■ **What you should do**:
Output exactly the lines below, starting with the line that has "You are a computer-use agent." and going on through the line that has "Task: Select the 视图属性 view properties tool", both included, and no other lines.

■ **Record set**:
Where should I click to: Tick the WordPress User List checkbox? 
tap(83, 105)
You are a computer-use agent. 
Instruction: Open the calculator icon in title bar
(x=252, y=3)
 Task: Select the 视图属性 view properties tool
--
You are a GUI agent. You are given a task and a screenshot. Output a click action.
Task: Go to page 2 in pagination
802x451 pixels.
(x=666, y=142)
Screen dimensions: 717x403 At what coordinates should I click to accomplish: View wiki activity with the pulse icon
--
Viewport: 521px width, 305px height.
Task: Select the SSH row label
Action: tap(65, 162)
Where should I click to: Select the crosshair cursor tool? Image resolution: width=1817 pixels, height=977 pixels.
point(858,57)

■ **Response**:
You are a computer-use agent. 
Instruction: Open the calculator icon in title bar
(x=252, y=3)
 Task: Select the 视图属性 view properties tool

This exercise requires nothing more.